30 Years: Who Framed Roger Rabbit

Who Framed Roger Rabbit (1988)

30 YEARS ON: Who Framed Roger Rabbit? may be my generations introduction to satire.  Introduced to kindergarteners throughout the 90s as kids fare, this often hilarious, occasionally brilliant, somewhat emotionally scarring blend of animation and live action targets noir and pop culture in ways that has outlasted the majority of 1988 releases.  Based on a mostly unknown novel Who Censored Roger Rabbit?, the Robert Zemeckis directed, Spielberg produced film is the only collaboration between Looney Tunes and Disney and has seemed into annual couples costumes for voluptuous women and their leporine partners.  The numbers two movie of 1988 (only topped by Best Picture winner Rain Man) features a typically grumpy Bob Hoskins as Eddie Valiant, a gruff private investigator hired to spy on a Roger’s possibly cheating wife Jessica Rabbit, Hoskins plays the tough guy with little extra as he battles with his prejudice against toons. Jessica–or Ms Rabbit if ya nasty–is a curvy nightclub singer part-Marilyn, part-vixen.  Voiced by Kathleen Turner, Jessica Rabbit has survived as an icon for women suspected of misdeeds due to their looks. “I’m not bad. I’m just drawn that way,” she protests at the accusation she’s stepped out on her husband. Don’t judge a book by it’s cover; a recurring theme in the film.

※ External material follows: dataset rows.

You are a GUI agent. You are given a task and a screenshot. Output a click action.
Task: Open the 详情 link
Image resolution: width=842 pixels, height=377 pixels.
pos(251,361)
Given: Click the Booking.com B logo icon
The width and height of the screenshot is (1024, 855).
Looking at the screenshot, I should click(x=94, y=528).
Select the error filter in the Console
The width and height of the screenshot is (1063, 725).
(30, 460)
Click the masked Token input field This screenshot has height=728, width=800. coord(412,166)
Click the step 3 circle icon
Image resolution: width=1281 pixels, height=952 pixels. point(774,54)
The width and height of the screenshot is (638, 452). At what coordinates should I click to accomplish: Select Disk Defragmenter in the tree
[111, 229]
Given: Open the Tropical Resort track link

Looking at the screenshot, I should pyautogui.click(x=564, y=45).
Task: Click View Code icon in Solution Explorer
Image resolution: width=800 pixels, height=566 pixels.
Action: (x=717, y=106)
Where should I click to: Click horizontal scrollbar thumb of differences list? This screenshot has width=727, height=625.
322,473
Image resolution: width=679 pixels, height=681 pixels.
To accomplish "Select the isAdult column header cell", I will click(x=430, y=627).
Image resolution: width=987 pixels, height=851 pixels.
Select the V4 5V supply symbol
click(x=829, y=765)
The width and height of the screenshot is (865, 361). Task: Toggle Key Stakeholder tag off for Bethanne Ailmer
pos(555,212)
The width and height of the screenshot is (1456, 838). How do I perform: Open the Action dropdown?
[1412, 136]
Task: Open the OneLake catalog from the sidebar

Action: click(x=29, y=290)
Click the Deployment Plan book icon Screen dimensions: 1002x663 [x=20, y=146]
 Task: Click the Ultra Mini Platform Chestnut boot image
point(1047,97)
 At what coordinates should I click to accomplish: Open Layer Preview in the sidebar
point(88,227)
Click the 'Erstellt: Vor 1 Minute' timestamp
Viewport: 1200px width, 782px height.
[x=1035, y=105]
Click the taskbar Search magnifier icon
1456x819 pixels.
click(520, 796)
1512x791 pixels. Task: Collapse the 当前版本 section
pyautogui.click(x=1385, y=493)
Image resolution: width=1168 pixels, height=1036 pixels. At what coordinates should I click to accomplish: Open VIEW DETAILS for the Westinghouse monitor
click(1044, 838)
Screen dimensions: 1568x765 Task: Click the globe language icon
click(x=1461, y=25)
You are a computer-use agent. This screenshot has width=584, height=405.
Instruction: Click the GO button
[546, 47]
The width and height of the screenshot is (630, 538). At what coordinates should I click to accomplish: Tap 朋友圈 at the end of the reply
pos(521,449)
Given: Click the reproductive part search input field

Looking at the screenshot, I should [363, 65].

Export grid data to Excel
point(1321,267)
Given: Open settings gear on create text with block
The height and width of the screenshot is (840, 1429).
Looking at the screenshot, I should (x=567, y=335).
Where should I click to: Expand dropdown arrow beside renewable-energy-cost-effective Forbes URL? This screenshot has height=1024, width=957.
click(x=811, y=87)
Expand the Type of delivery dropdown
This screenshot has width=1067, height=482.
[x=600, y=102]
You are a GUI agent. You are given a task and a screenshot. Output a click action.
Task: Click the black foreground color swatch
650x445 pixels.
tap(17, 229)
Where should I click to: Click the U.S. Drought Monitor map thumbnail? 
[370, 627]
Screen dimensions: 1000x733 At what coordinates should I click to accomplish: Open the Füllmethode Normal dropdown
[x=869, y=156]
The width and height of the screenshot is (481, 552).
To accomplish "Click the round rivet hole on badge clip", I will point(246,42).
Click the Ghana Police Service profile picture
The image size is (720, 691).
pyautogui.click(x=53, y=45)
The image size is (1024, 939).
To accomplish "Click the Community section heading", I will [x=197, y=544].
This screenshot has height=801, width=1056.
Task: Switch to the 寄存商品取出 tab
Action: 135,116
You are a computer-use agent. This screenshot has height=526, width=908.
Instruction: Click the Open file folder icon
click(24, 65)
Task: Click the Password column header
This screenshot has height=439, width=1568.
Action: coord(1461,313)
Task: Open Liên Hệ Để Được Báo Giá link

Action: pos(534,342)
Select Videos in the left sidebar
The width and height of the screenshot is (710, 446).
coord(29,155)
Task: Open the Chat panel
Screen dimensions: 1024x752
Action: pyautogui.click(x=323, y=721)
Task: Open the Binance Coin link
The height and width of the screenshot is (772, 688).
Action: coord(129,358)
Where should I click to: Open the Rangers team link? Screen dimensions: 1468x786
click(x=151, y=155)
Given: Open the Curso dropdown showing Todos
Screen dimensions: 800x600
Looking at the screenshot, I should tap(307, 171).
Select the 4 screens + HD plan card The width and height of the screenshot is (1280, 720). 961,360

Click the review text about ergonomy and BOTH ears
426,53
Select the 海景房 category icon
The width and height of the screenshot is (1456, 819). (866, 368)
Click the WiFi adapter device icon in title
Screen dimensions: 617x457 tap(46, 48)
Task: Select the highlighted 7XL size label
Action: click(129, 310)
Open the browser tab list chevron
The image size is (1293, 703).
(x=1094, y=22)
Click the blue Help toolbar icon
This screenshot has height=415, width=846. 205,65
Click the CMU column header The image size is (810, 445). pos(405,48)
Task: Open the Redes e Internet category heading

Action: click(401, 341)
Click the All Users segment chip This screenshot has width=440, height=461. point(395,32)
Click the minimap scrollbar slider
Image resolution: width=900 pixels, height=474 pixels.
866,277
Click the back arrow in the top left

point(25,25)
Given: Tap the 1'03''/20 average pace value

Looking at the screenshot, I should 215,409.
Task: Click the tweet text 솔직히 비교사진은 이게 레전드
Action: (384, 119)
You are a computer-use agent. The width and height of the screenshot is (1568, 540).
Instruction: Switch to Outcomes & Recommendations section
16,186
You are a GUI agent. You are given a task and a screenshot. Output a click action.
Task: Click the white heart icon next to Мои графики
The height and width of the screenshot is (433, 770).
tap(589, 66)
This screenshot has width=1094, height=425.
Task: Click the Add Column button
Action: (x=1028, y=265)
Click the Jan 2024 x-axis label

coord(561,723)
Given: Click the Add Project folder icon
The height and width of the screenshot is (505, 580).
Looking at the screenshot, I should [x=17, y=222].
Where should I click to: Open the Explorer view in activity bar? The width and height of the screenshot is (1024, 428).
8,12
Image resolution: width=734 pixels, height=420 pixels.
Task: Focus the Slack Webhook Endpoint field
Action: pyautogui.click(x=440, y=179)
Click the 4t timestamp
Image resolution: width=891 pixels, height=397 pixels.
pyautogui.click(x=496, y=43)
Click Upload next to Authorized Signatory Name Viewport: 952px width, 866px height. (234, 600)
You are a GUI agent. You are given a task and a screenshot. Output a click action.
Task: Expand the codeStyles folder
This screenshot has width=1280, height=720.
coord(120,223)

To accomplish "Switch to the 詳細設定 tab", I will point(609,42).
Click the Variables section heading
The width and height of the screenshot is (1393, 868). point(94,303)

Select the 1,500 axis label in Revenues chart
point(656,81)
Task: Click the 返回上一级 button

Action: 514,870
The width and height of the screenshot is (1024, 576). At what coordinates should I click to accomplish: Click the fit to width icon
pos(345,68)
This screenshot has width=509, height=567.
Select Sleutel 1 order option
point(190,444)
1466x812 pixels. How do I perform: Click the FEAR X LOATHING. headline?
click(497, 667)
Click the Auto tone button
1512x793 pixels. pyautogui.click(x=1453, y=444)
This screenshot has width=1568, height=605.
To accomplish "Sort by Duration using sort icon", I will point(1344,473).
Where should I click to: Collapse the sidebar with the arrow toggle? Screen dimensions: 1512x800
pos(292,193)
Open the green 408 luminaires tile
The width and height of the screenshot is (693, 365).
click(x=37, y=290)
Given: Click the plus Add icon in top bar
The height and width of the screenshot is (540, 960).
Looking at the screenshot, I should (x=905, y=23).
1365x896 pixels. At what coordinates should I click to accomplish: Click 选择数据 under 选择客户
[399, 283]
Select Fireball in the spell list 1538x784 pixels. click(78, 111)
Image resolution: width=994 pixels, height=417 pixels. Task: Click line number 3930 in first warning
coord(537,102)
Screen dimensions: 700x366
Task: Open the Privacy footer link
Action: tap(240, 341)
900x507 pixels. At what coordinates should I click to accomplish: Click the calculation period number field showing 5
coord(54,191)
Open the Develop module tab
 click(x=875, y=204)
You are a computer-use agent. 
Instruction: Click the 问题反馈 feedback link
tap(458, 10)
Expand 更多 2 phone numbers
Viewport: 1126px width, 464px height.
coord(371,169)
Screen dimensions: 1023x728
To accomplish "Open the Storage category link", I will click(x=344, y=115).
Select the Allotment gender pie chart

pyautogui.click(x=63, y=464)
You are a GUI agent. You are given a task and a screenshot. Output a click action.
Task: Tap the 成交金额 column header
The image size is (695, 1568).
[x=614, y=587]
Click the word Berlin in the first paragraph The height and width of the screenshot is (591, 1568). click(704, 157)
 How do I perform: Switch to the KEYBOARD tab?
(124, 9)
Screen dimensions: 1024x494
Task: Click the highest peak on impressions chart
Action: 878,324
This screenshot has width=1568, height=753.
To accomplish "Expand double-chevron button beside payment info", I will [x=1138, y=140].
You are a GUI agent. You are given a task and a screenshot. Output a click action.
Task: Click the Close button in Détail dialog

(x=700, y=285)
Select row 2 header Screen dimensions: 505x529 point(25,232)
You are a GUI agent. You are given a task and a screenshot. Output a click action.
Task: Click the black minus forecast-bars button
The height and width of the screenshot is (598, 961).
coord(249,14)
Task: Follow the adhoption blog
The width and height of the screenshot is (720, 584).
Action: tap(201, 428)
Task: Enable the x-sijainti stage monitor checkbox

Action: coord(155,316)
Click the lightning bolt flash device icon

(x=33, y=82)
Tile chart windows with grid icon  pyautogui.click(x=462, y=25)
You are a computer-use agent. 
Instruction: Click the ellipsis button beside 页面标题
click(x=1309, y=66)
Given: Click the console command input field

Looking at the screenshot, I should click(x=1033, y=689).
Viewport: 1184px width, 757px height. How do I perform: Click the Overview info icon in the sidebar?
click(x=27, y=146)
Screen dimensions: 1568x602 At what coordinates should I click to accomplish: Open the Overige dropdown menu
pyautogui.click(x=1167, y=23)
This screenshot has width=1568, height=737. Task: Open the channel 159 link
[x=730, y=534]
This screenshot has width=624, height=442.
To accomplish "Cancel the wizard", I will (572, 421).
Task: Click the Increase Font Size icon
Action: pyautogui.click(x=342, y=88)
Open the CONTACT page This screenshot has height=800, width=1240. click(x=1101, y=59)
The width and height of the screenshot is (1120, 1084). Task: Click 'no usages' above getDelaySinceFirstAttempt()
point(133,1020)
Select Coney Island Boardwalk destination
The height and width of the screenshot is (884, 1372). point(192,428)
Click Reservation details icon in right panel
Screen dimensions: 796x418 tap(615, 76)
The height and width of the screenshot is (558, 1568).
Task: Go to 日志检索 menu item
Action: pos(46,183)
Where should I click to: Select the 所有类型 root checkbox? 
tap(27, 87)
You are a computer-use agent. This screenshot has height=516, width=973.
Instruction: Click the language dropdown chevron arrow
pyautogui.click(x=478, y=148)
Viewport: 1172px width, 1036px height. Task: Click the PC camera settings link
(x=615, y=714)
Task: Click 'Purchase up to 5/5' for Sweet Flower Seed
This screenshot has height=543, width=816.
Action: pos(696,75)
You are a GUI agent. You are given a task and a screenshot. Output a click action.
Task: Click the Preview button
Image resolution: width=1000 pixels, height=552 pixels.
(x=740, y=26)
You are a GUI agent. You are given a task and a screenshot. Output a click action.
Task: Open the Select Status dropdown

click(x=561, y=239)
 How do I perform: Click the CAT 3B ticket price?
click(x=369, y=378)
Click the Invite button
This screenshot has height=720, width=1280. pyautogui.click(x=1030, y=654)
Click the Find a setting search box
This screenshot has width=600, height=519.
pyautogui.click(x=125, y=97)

Facing off against the increasingly deranged Judge Doom, portrayed by the typically nutty Christopher Lloyd, the film took on a distinct unsettling quality.  As Valiant and Roger rush around ToonTown, the sly, mysterious encounters from a cigar smoking baby to gun toting weasels to disgraceful dive bar denizens challenge the duo’s quest to save the cartoon characters.  Filled with some cringe worthy moments (most notably a musical sequence created to loosely tie Valiant to a more toon-friendly time), the film was still revolutionary for its blend of effects ahead of the heavy use of CGI.  Hoskins wrestles with Roger multiple times, and the sets are custom made for the sight gags and cartoon antics in the 1947-set production. Featuring Betty Boop and a Mary Poppins dancing penguin as servers in Jessica Rabbit’s nightclub made me so happy.  The film is a joy, even if thoroughly antiquated.

My sister wrecked a VHS tape repeatedly watching this movie, and with the gun violence, promises of genocide, and bug-eyed insanity that was Doom, it’s a wonder parents flocked to this movie. But flock they did! And now Millennials are ever tied to this piece of our youth.  Never again will we have Daffy and Mickey sharing the stage, and we can thank Spielberg for even more of my youth. Now with the popularity of films like Paddington and Peter Rabbit and the surge of reboots, I wouldn’t be surprised if a long rumored sequel could be in the works (but let’s grab some Gremlins first if we’re revisiting 80s kitsch).  Who else still has nightmares about that high pitched death squeal?